Model

Model Section

In our project, molecular dynamics simulations, molecular docking, and quantum chemical calculations played a crucial role in optimizing the protein-probe system and exploring the structure of the probe molecules. We not only studied the interaction between mutated human serum albumin (HSA) and the CO-1080 probe through docking simulations but also analyzed the structure and energy levels of the probe molecules through quantum chemical calculations. These model studies provided important theoretical support for optimizing the bioimaging performance of the probe.

BTB Model: Molecular Docking of HSA and CO-1080

To investigate how site-directed mutations in HSA improve its binding affinity to the CO-1080 dye, we conducted molecular docking simulations. The focus was on evaluating the binding of wild-type HSA and several recombinant HSA mutants, particularly rHSA-C476G, with CO-1080. Theoretical simulations using the Glide docking mode predicted the binding interactions between wild-type HSA and rHSA-C476G with CO-1080. Mod_Fig 1A shows these simulation results, highlighting the significant differences in binding between the mutated protein (rHSA-C476G) and CO-1080 compared to the wild-type.

Mod_Fig 1: Simulation of wild-type HSA and rHSA-C476G binding to CO-1080

By comparing docking scores, Mod_Fig 1B presents the non-covalent binding interactions between CO-1080 and various HSA mutants. The results showed that rHSA-C476G had a significantly better docking score than wild-type HSA, indicating that the C476G mutation improved the binding affinity with CO-1080. Additionally, as shown in Mod_Fig 1C, the binding energy of rHSA-C476G with CO-1080 was significantly higher than that of other mutants, further proving that the enhanced binding was due to the breaking of the disulfide bond and the exposure of free –SH groups.

These findings reveal the key role of protein mutations in improving probe binding, particularly the Cys476 mutation, which increased the number of binding sites by breaking the disulfide bond, making it easier for CO-1080 to bind to the protein. The improvement in binding energy and docking scores provides a solid theoretical foundation for the enhanced NIR-II imaging performance of the probe.

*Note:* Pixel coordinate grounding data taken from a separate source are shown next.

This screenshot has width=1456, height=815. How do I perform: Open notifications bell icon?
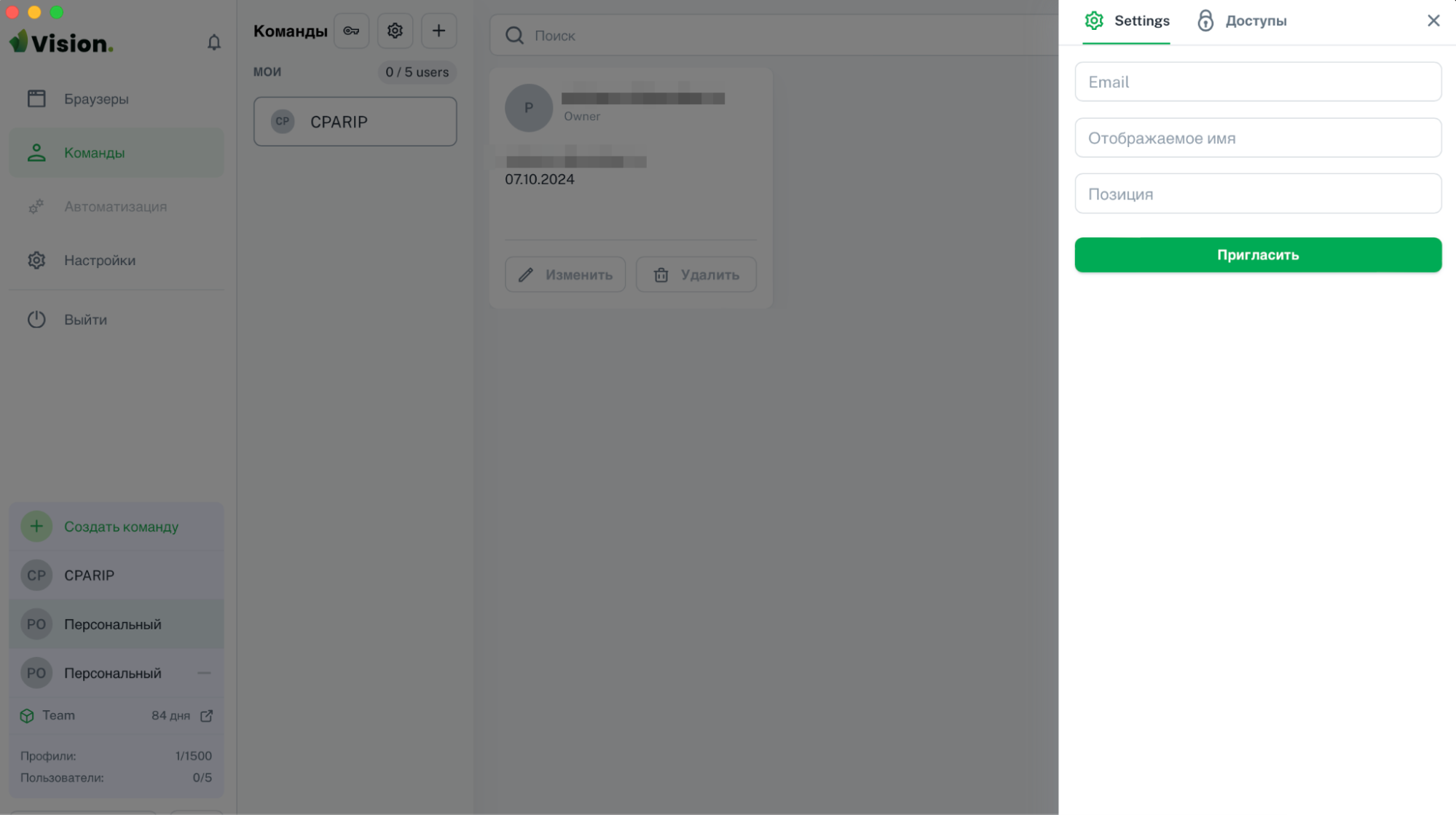coord(213,43)
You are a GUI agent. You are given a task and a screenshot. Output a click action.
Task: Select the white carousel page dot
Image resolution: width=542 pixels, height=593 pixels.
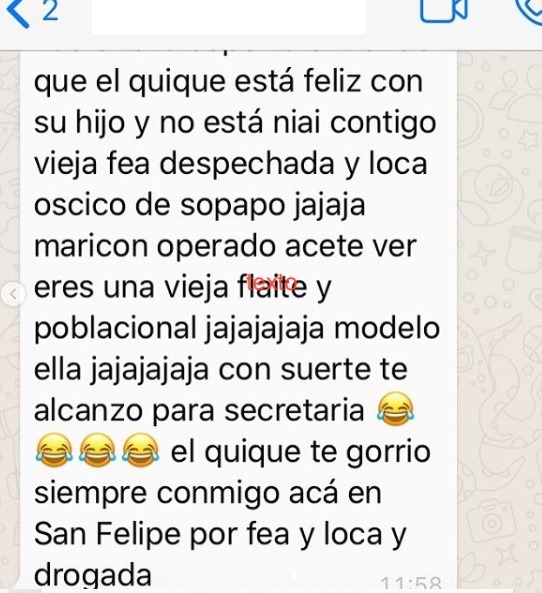pos(296,576)
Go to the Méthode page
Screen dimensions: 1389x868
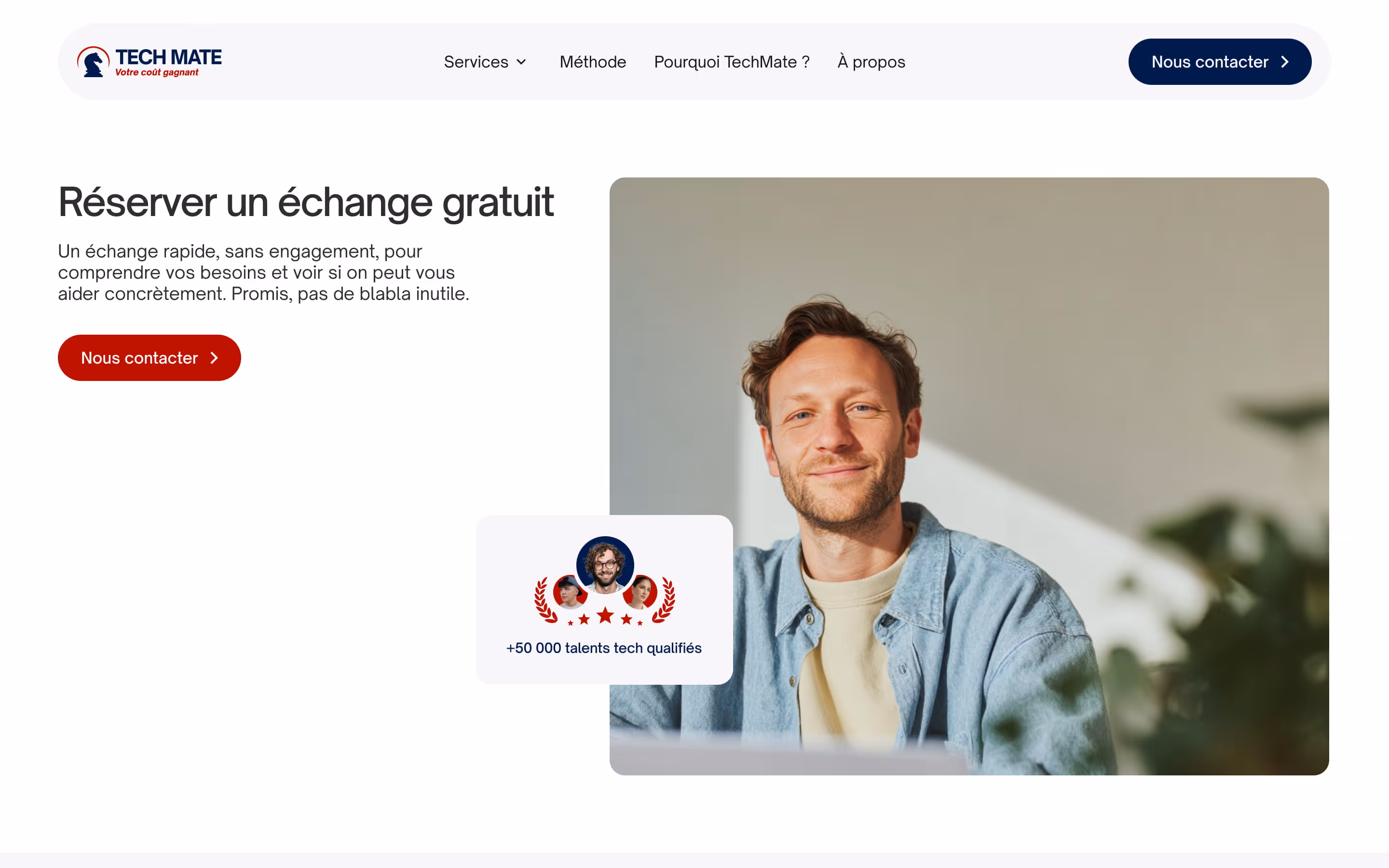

BBB Model: Side-Chain Length and Molecular Stability of Probes

In addition to the CO-1080 probe, we extended our research by analyzing a series of Cn-1080 dyes with different side-chain lengths, evaluating their molecular conformation, stability, and optical performance. Using density functional theory (DFT) calculations, we optimized the geometries of the Cn-1080 probes and thoroughly examined the variations in HOMO (Highest Occupied Molecular Orbital) and LUMO (Lowest Unoccupied Molecular Orbital) energy levels.

Mod_Fig 2: Schematic structure of Cn-1080 dyes

Mod_Fig 3A illustrates the optimal molecular conformations of Cn-1080 dyes with different side-chain lengths, showing how the length of the side chains affects the overall structure of the molecule. The changes in side-chain length not only influence the torsional amplitude of the probe but also play a key role in its stability within biological environments. Through molecular dynamics simulations, we further analyzed the torsional amplitude and variance of these molecules. Mod_Fig 3B and 3C respectively display the torsional amplitude and torsional angle variance of different probes, helping us understand the flexibility and structural stability of the probe molecules in biological systems.

Mod_Fig 3: Analysis of Cn-1080 dyes with different side-chain lengths

Additionally, through quantum chemical calculations, Mod_Fig 3E presents the HOMO and LUMO energy levels of different Cn-1080 dyes. These energy levels were calculated using Gaussian software (b31yp/6-31g(d)), providing critical insights for optimizing the optical performance of the probes. We found that the length of the side chains affected the electronic energy levels of the probes, which in turn influenced their fluorescence performance. By tuning these electronic structures, we were able to optimize the luminescent properties of the probes to achieve higher NIR-II imaging efficacy.

Conclusion

Through detailed molecular simulations and calculations of the BTB and BBB models, we have reached several key conclusions. Firstly, the C476G mutation in HSA significantly enhanced its binding efficiency with the CO-1080 probe, exhibiting better binding energy and docking scores, which translated to greater stability and imaging performance in NIR-II imaging. Secondly, the Cn-1080 probe molecules with varying side-chain lengths demonstrated excellent structural stability and optical performance. Through molecular dynamics simulations and quantum chemical calculations, we found that probes with optimal side-chain lengths achieved more stable molecular conformations and superior optical properties.

These results provide a theoretical foundation for further optimization of protein-probe complexes and offer technical support for future bioimaging applications, especially for NIR-II imaging in complex biological environments such as the BTB and BBB.